For Dr Fabrice André, oncologist and Inserm Research Director, “It is in cancers with metastases that targeted treatments have made the most progress in recent years. The use of a new class of drugs, which block a protein called mTOR, has been shown to reduce the resistance of cancer cells to hormone therapy. This helps improve patient survival by stopping the progression of the tumor. “A demonstration that opens the door to the discovery of other drugs that are even more active, more specific and more effective.
Beyond metastasized forms, this hypothesis will very soon be tested, in France and the United States, in patients with localized cancer. “In France, this trial will concern 2,000 patients,” explains the oncologist. It must start at the end of the year. He plans to compare hormone therapy alone with the combination of hormone therapy and an anti-mTOR drug. If this combination proves to be more effective, we hope to be able to further reduce the risk of relapse and increase the number of recoveries. “
Treatments that target the genetic defect
A second area in development involves analysis of the tumor genome in order to offer patients a treatment specifically targeted at the abnormalities found.

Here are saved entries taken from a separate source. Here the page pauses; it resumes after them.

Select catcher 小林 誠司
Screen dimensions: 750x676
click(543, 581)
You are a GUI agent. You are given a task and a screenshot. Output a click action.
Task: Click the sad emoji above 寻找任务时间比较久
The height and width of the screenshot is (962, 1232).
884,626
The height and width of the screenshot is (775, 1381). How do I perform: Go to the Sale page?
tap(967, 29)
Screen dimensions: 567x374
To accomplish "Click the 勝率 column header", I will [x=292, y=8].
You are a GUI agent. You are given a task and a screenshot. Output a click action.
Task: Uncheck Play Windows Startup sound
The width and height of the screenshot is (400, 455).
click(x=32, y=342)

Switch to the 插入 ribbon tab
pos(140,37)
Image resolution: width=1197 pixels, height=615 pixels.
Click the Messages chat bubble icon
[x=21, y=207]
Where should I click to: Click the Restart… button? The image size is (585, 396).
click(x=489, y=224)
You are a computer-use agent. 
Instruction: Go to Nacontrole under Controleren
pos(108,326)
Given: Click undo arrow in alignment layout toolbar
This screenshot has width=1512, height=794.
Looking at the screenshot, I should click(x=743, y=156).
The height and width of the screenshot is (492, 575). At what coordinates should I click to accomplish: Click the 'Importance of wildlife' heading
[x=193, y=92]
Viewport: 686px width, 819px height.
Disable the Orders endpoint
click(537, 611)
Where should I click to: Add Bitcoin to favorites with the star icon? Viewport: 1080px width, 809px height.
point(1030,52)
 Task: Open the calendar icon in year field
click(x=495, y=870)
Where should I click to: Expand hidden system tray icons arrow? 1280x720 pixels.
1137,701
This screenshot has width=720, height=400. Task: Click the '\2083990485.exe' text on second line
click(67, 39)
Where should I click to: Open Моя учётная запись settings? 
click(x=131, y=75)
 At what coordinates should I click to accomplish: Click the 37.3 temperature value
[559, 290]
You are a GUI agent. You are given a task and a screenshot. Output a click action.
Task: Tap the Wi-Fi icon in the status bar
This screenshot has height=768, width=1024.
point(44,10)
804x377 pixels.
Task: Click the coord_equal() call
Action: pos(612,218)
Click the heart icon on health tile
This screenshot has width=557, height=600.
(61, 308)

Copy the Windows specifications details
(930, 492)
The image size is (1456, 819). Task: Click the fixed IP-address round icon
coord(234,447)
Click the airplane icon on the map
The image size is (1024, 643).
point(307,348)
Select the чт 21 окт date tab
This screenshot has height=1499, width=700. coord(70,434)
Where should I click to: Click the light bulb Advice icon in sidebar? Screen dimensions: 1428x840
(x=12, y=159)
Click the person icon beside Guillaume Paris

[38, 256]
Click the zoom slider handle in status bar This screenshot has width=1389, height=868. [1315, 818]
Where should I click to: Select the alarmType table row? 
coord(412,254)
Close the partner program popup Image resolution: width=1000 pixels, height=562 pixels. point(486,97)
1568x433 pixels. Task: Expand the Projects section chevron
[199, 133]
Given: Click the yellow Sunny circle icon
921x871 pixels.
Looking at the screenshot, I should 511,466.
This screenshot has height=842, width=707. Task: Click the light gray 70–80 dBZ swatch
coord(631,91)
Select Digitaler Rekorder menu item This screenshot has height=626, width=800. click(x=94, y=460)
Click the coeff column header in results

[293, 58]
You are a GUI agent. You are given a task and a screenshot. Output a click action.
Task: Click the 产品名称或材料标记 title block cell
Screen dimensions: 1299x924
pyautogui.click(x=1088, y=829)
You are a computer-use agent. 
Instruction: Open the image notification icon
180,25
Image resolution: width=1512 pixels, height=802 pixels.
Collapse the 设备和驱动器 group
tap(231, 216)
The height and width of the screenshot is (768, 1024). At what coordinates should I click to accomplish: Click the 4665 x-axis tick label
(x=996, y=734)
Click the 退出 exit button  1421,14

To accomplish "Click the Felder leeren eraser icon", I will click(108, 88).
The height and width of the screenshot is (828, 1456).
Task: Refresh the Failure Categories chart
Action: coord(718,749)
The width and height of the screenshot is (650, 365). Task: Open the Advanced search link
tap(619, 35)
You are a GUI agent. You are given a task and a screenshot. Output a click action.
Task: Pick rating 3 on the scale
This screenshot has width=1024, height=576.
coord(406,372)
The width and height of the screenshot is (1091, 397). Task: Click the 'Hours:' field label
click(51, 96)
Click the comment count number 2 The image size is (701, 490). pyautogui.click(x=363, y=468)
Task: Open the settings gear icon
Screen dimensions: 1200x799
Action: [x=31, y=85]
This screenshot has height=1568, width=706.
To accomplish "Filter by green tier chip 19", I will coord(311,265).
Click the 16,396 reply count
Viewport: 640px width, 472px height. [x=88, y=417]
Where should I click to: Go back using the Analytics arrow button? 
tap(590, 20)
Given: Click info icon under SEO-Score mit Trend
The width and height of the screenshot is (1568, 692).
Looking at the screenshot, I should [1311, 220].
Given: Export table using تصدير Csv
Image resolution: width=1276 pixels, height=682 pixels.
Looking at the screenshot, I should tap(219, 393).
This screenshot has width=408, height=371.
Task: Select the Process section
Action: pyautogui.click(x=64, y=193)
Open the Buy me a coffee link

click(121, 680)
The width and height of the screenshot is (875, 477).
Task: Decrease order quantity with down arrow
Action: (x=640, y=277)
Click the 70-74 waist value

“This is a path that is potentially a source of major progress,” insists Dr. Fabrice André. By the end of the year, the results of a trial conducted in France, which involved 400 patients with metastatic cancer, will be presented. We already know that, of the 300 women who received a genetic test, half had an anomaly for which there is an active drug. Will giving them a drug specifically targeted at their anomaly bring them any benefit? This is the hypothesis that is tested in this essay and several others in progress.
Breast cancer treatments evolve every year thanks to the proliferation of small breakthroughs like these. This is how some slow-growing metastatic breast cancers develop into chronic disease.